In the entries below, replace every "screenshot" with "screen capture" and leave everything else unchanged.

:: DATA ENTRIES ::
•••

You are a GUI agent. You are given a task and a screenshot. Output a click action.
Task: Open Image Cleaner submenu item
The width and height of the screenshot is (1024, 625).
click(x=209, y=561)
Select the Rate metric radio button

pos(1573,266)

•••

:: REPLY ::
You are a GUI agent. You are given a task and a screen capture. Output a click action.
Task: Open Image Cleaner submenu item
The width and height of the screen capture is (1024, 625).
click(x=209, y=561)
Select the Rate metric radio button

pos(1573,266)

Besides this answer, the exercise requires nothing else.